抗生物質(テトラサイクリン系・ニューキノロン系)、骨代謝薬
食品中のカルシウムと薬の成分が消化器官の中で結合し溶けにくい物質へと変化して、薬の成分を消化管から体内に取り込むことが出来なくなります。

酸化マグネシウム、マーロックス(制酸薬)
大量のカルシウム含有食品を摂取すると、カルシウムの吸収が促進され、血液中のカルシウム濃度が上昇します。原因については不明ですが、酸化マグネシウム、マーロックス(制酸薬)などにより血液がアルカリ性にかたよることがカルシウムの上昇に関与すると考えられています。

どうすればよいの?

抗生物質(テトラサイクリン系・ニューキノロン系)と、乳製品は同時に摂らずに間隔を2時間くらいあけてください。骨代謝薬は薬ごとに食事を避けるの間隔が決まっていますので、どのくらい時間を空ければよいかを医師・薬剤師に確認してください。
酸化マグネシウム、マーロックス(制酸薬)を飲まれている方は、大量のカルシウム含有食品(牛乳等を)を飲まないようにしてください。

カルシウムを多く含む...といって思い浮かぶものは、牛乳や小魚、カルシウムのサプリメントなどが多いのではないでしょうか。
カルシウムとの相互作用を注意する医薬品の説明書にも、牛乳は出てきますがその他の食品についてはくわしく書かれてないことが多いですね。しかし、以外なものにもカルシウム分がたくさん含まれていることがあります。

薬を飲むときは水(もしくはぬるま湯)で服用することをいたしますが、水といっても、例えばミネラルウォーターと呼ばれる中には、文字通りミネラル分が多く含まれるものがあります。ミネラルウォーターには、硬水と軟水があり、含まれるミネラルの含有量が多いほど、硬度が高い「硬水」と呼ばれます。成分の表示の欄に、含まれる成分量や硬度が示されていますので注意する際の目安になさってください。一般には日本国内の水は軟水が多く、輸入されている(海外)のものは硬水が多いようです。

また、カルシウムの多いとされる乳製品の中でも特にチーズはカルシウム含有量が抜群です。6Pチーズ1個(g)で、めざし11匹分のカルシウムを得ることができます。
カルシウム補給する上で、吸収率のよいチーズ(乳製品)は優秀な食品なのですが医薬品を服用する際には、医師に相談するなどご注意ください。

*熟成チーズの中には、チラミンという物質が多量に含まれているものがあります。
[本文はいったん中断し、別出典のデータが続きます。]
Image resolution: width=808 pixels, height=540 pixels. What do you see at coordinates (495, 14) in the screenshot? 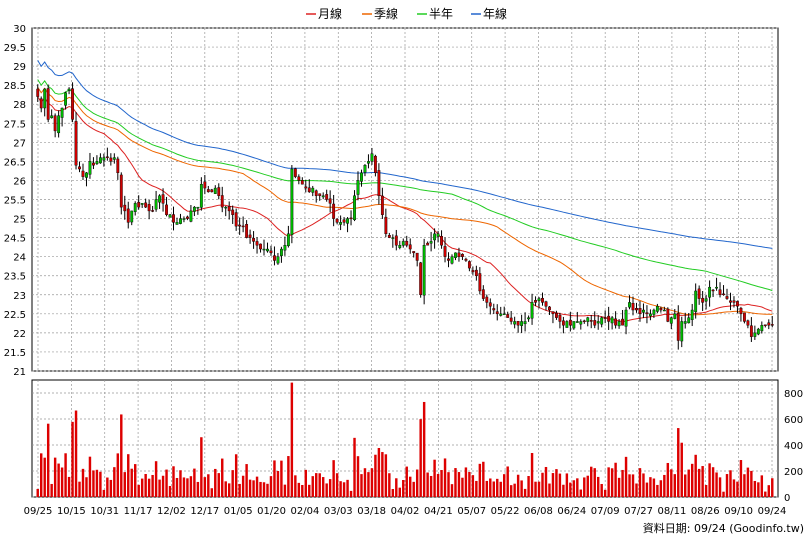
I see `legend-label: 年線` at bounding box center [495, 14].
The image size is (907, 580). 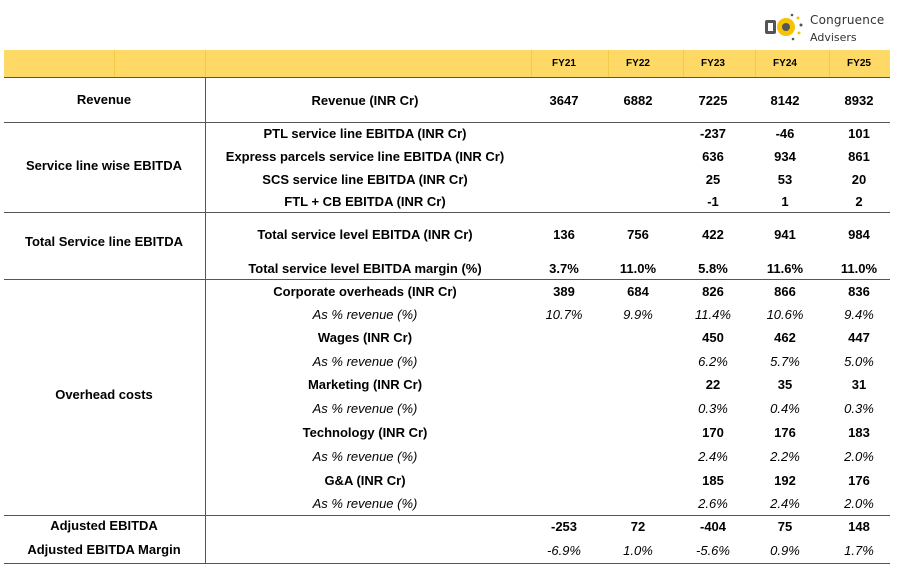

チラミンが大量に蓄積されると、頭痛や吐き気を催すことがあるのですが、また他の医薬品との相互作用により、その症状が増強されたり、重篤な高血圧症やアレルギー・中毒症状を起こすこともありますので、ご注意ください。 →MAO阻害作用のある薬:結核薬イソニアジドなど
<ご参考>チラミンを多く含む食品

サプリメントや補助剤なども1日量をきちんと守り、また医薬品を服用の際には控えるようにしましょう。